Стаут ринулся в бой. Карл Зибер и два новых помощника Стаута, хранители памятников Томас Карр Хауи-младший и Ламон Мур, отправились под землю с заданием выбрать предметы, которые следует эвакуировать первыми. Стаут привез с собой овечьи шкуры, в которые он заворачивал предметы искусства в Меркерсе, – они пригодились ему и в Альтаусзее. То, что было завернуто и сложено в ящики, грузили на вагонетки, которые называли «шахтовыми псами», от созвучия немецкого Hunt (вагонетка) и Hund (собака), и гнали по проложенным по шахте узким рельсам. За вагонетками, которые вытаскивал на поверхность земли небольшой локомотив, шли шахтеры. Затем ящики перетаскивали на грузовики и в сопровождении двух вездеходов перевозили вниз по опасным горным дорогам в сборный пункт произведений искусства ПИИА или в мюнхенский пункт сбора, организованный Джеймсом Роримером. Там грузовики разгружали, а овечьи шкуры, ящики и прочие упаковочные материалы отправляли обратно в Альтаусзее, чтобы использовать для следующей партии.
Стремительно портилась погода. Поскольку времени совсем не оставалось, Стаут объявил шестнадцатичасовой рабочий день, с 4 утра до 8 вечера. Снаружи лило как из ведра, что не просто затрудняло погрузку – даже дойти до подсобки было нелегко. Внутри не было электричества. Спальных мест на всех не хватало, еды не хватало, связь с внешним миром практически отсутствовала. Стаут оцарапал себе костяшки пальцев о соляные стены рудника и подцепил инфекцию. Ему приходилось каждый вечер часами держать руки в каске, наполненной горячей водой, чтобы они не опухали. «Очень беспокоят руки», – записал он в дневнике.

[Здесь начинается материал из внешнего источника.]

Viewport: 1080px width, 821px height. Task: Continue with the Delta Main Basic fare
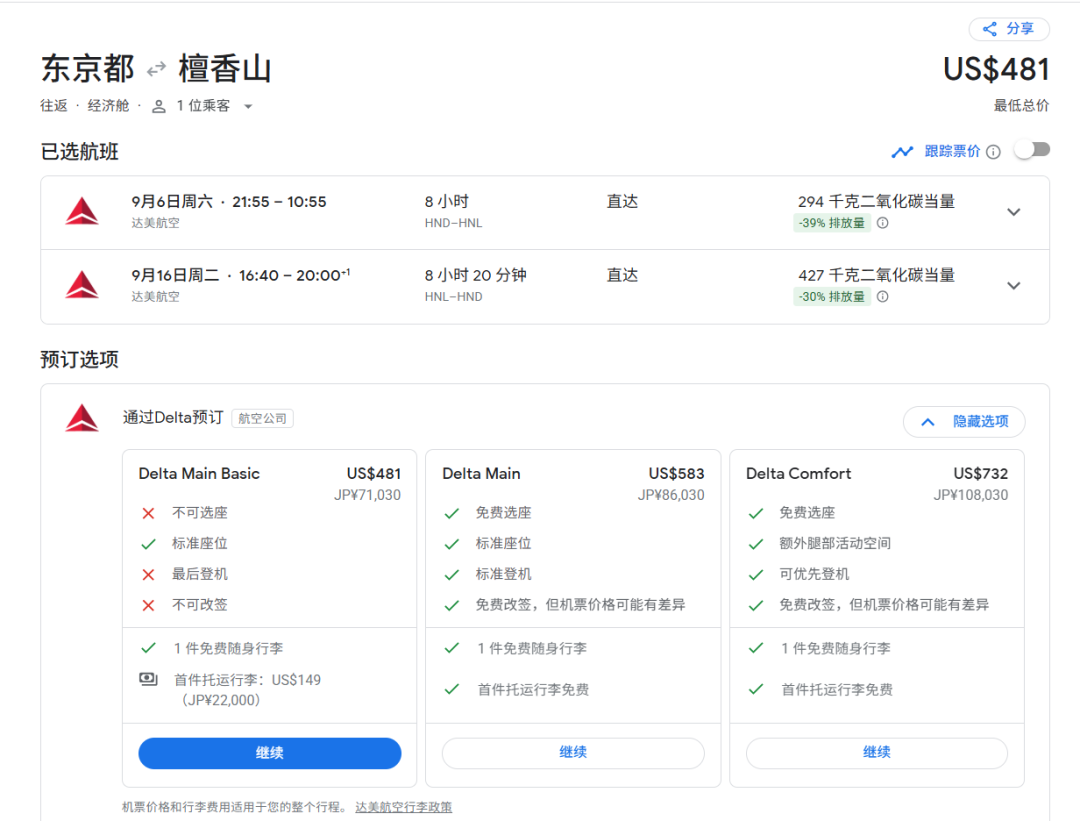point(269,753)
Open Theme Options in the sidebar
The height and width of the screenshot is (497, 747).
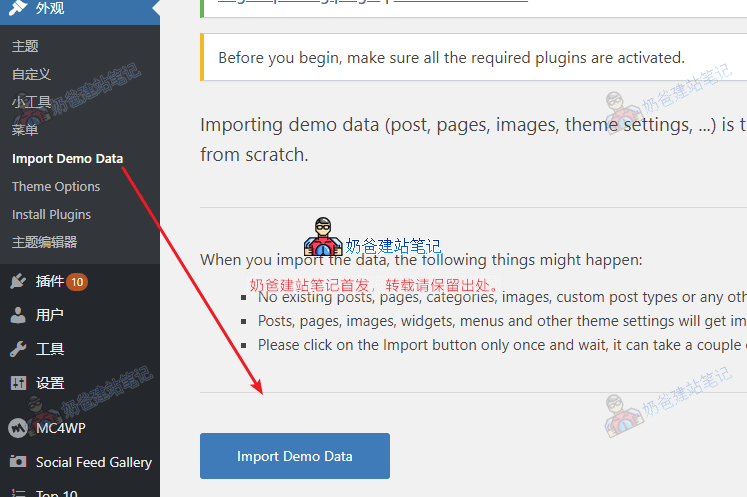point(56,186)

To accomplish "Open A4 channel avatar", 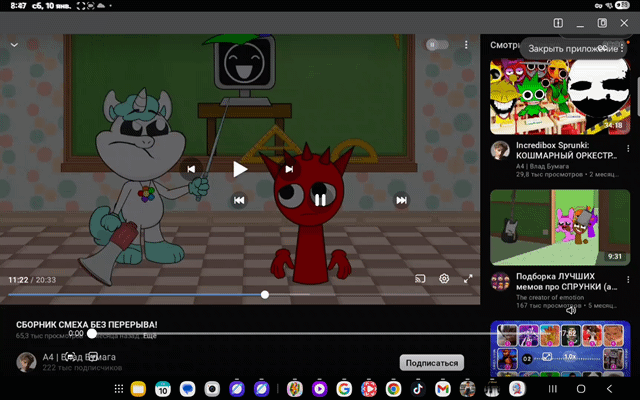I will (x=26, y=362).
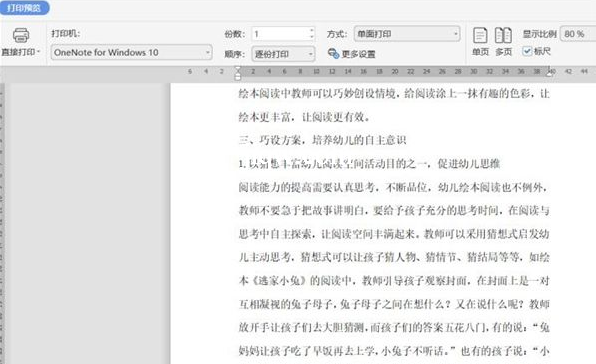Screen dimensions: 596x364
Task: Open the 更多设置 link
Action: 358,54
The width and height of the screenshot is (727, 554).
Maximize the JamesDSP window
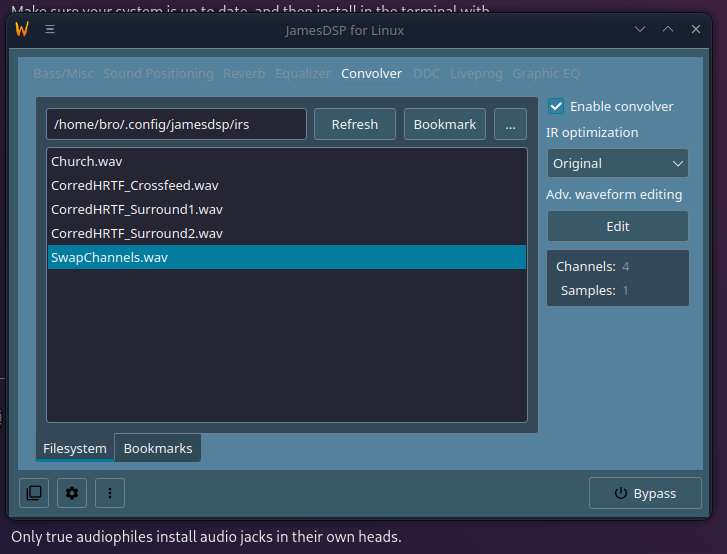668,30
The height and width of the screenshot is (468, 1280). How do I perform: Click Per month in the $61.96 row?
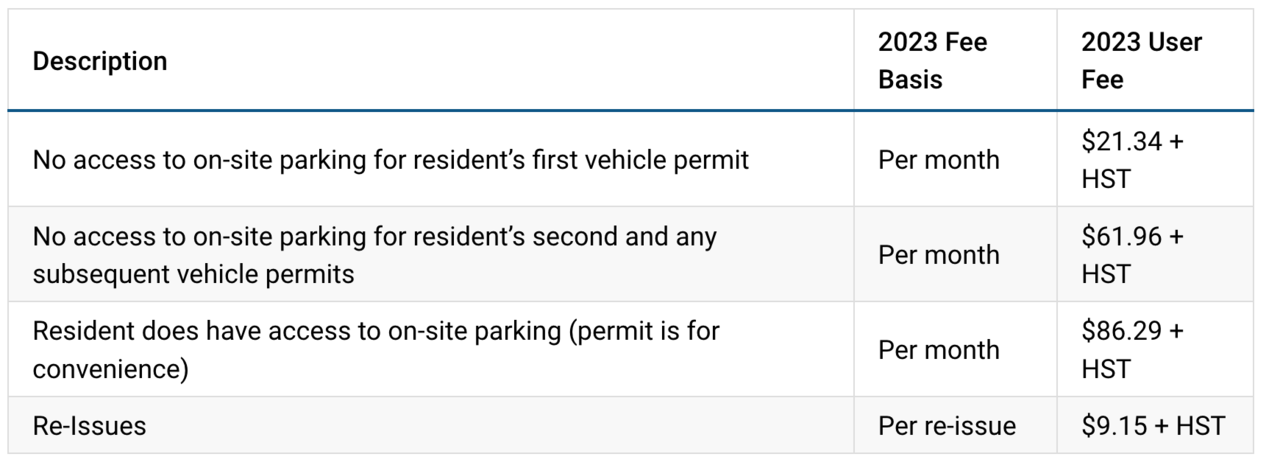(x=938, y=255)
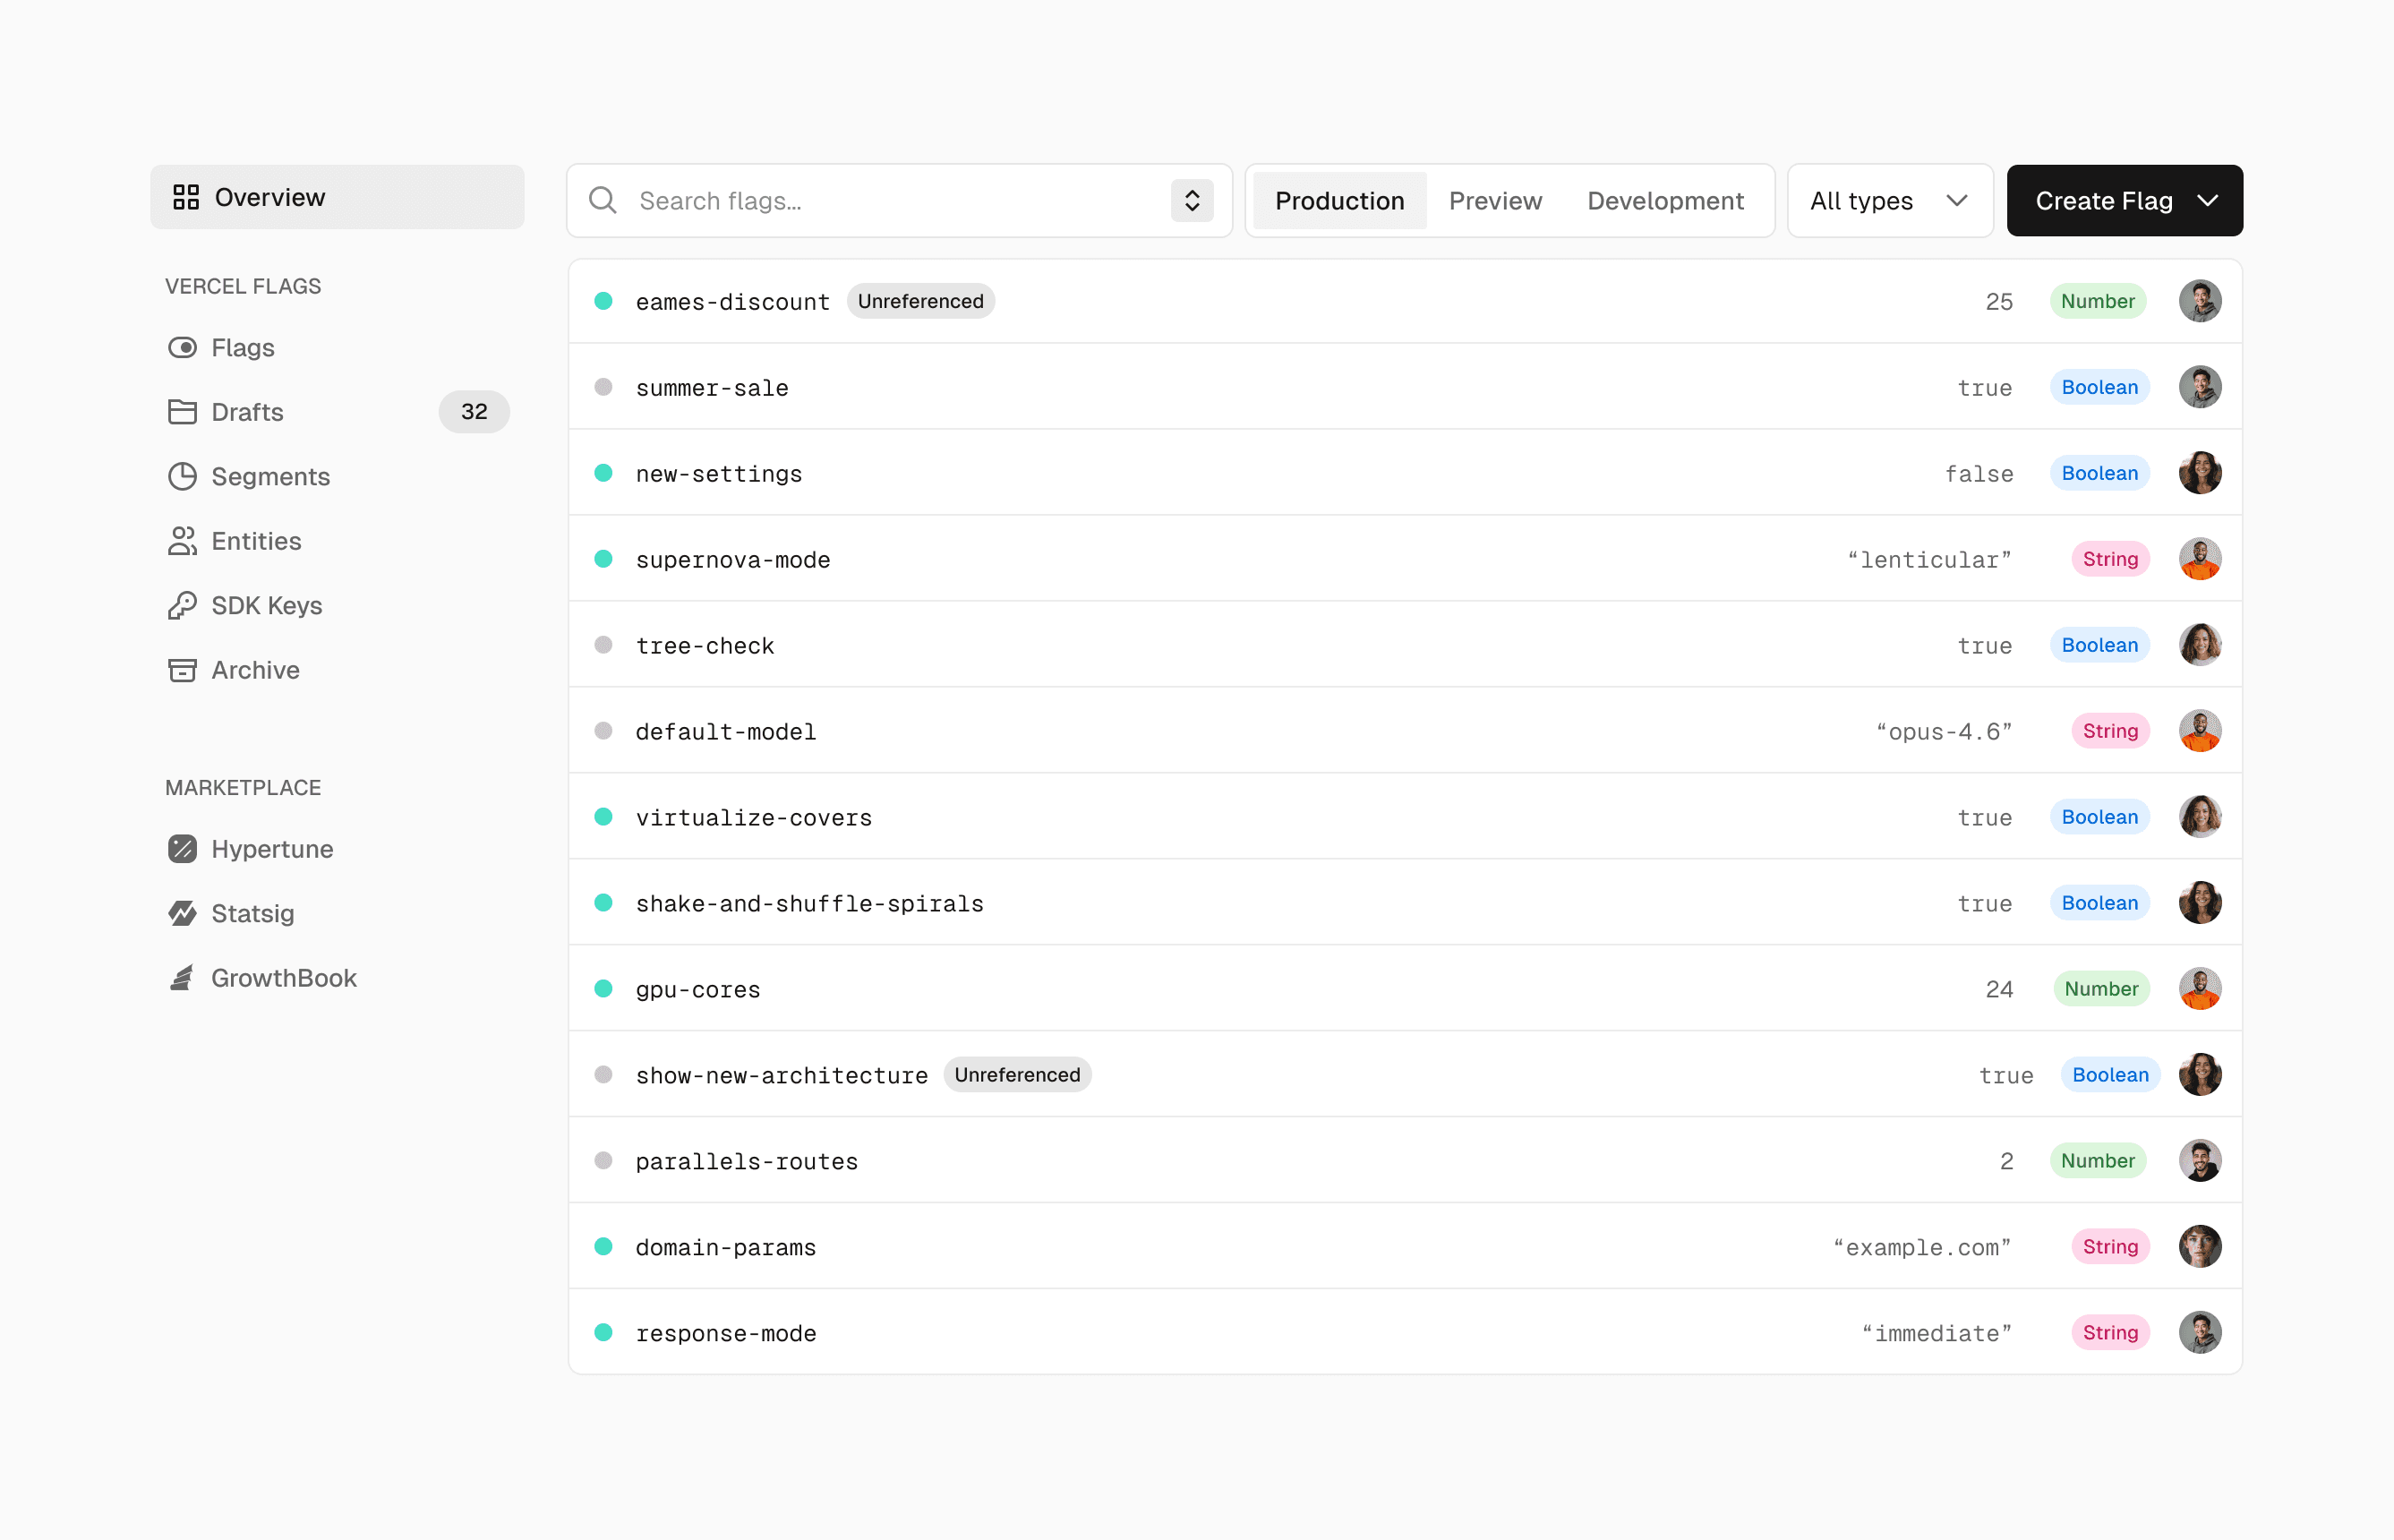Viewport: 2394px width, 1540px height.
Task: Select the Segments icon in the sidebar
Action: click(183, 476)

Они все равно не успели закончить к 1 июля. Но им повезло, что политики не смогли договориться по поводу крайнего срока: касался он только Германии или и Австрии тоже. Хранители работали. За завтраком 10 июля Джордж Стаут объявил: «Сегодня, кажется, подходящий день для настоящих шедевров». Несколько дней они со Стивом Коваляком упаковывали «Мадонну» из Брюгге в шкуры и бумагу и обвязывали веревками, пока она, по выражению Томаса Карра Хауи-младшего, не стала похожа «на кусок ветчины в оплетке». «Ветчина» весом в тонну! На ее поверхности нельзя было допустить ни малейшей царапины, потому что мир никогда бы им этого не простил. Но Стаут не сомневался в том, что делает. Используя специально разработанную канатно-блочную систему, он поднял статую на поджидавшую вагонетку и объявил: «Уверен, мы можем перевезти ее в Мюнхен через Альпы, не причинив никакого вреда». Он лично прошагал рядом со статуей весь путь до поверхности.